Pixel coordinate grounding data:
============
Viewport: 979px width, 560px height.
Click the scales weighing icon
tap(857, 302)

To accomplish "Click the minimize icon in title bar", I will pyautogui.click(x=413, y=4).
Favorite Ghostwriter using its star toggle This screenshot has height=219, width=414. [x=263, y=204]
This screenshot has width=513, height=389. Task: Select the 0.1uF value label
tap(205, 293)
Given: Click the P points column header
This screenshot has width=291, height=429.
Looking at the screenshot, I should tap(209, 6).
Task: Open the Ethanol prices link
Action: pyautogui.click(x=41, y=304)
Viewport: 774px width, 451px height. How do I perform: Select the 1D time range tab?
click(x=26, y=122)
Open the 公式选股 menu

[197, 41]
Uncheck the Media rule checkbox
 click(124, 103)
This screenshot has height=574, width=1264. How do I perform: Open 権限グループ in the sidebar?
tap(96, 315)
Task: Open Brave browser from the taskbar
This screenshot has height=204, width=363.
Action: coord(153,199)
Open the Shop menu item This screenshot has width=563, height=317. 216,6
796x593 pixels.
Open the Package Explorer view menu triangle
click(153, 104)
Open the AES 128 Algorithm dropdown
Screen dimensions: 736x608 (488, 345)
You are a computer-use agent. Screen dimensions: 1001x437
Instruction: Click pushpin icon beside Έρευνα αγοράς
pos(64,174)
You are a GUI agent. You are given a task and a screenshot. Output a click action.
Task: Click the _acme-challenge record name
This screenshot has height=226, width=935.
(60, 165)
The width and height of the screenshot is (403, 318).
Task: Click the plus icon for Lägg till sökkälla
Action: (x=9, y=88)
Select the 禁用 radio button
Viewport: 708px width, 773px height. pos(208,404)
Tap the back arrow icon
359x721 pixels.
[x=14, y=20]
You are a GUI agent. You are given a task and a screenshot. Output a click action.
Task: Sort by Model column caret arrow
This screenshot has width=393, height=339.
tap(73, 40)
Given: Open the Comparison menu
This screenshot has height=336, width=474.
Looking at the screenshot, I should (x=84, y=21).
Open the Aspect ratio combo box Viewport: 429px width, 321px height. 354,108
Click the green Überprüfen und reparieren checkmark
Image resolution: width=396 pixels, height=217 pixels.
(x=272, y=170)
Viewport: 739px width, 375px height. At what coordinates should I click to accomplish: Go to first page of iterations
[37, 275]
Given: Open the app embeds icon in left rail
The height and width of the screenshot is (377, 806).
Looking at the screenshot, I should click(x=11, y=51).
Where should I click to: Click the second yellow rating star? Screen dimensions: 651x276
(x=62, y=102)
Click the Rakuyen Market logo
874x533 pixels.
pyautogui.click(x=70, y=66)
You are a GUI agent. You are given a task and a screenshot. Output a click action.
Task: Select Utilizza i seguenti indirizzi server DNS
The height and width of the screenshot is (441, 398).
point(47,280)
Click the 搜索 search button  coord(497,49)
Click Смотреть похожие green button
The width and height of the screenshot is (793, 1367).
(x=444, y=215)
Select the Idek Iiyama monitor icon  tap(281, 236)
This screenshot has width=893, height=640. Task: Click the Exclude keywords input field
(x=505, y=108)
============
■ TASK STATEMENT
All of the entries should be repeated word for word.

■ TASK RESULT
Viewport: 979px width, 560px height.
Click the scales weighing icon
tap(857, 302)

To accomplish "Click the minimize icon in title bar", I will pyautogui.click(x=413, y=4).
Favorite Ghostwriter using its star toggle This screenshot has height=219, width=414. [x=263, y=204]
This screenshot has width=513, height=389. Task: Select the 0.1uF value label
tap(205, 293)
Given: Click the P points column header
This screenshot has width=291, height=429.
Looking at the screenshot, I should tap(209, 6).
Task: Open the Ethanol prices link
Action: pyautogui.click(x=41, y=304)
Viewport: 774px width, 451px height. How do I perform: Select the 1D time range tab?
click(x=26, y=122)
Open the 公式选股 menu

[197, 41]
Uncheck the Media rule checkbox
 click(124, 103)
This screenshot has height=574, width=1264. How do I perform: Open 権限グループ in the sidebar?
tap(96, 315)
Task: Open Brave browser from the taskbar
This screenshot has height=204, width=363.
Action: coord(153,199)
Open the Shop menu item This screenshot has width=563, height=317. 216,6
796x593 pixels.
Open the Package Explorer view menu triangle
click(153, 104)
Open the AES 128 Algorithm dropdown
Screen dimensions: 736x608 (488, 345)
You are a computer-use agent. Screen dimensions: 1001x437
Instruction: Click pushpin icon beside Έρευνα αγοράς
pos(64,174)
You are a GUI agent. You are given a task and a screenshot. Output a click action.
Task: Click the _acme-challenge record name
This screenshot has height=226, width=935.
(60, 165)
The width and height of the screenshot is (403, 318).
Task: Click the plus icon for Lägg till sökkälla
Action: (x=9, y=88)
Select the 禁用 radio button
Viewport: 708px width, 773px height. pos(208,404)
Tap the back arrow icon
359x721 pixels.
[x=14, y=20]
You are a GUI agent. You are given a task and a screenshot. Output a click action.
Task: Sort by Model column caret arrow
This screenshot has width=393, height=339.
tap(73, 40)
Given: Open the Comparison menu
This screenshot has height=336, width=474.
Looking at the screenshot, I should (x=84, y=21).
Open the Aspect ratio combo box Viewport: 429px width, 321px height. 354,108
Click the green Überprüfen und reparieren checkmark
Image resolution: width=396 pixels, height=217 pixels.
(x=272, y=170)
Viewport: 739px width, 375px height. At what coordinates should I click to accomplish: Go to first page of iterations
[37, 275]
Given: Open the app embeds icon in left rail
The height and width of the screenshot is (377, 806).
Looking at the screenshot, I should click(x=11, y=51).
Where should I click to: Click the second yellow rating star? Screen dimensions: 651x276
(x=62, y=102)
Click the Rakuyen Market logo
874x533 pixels.
pyautogui.click(x=70, y=66)
You are a GUI agent. You are given a task and a screenshot. Output a click action.
Task: Select Utilizza i seguenti indirizzi server DNS
The height and width of the screenshot is (441, 398).
point(47,280)
Click the 搜索 search button  coord(497,49)
Click Смотреть похожие green button
The width and height of the screenshot is (793, 1367).
(x=444, y=215)
Select the Idek Iiyama monitor icon  tap(281, 236)
This screenshot has width=893, height=640. Task: Click the Exclude keywords input field
(x=505, y=108)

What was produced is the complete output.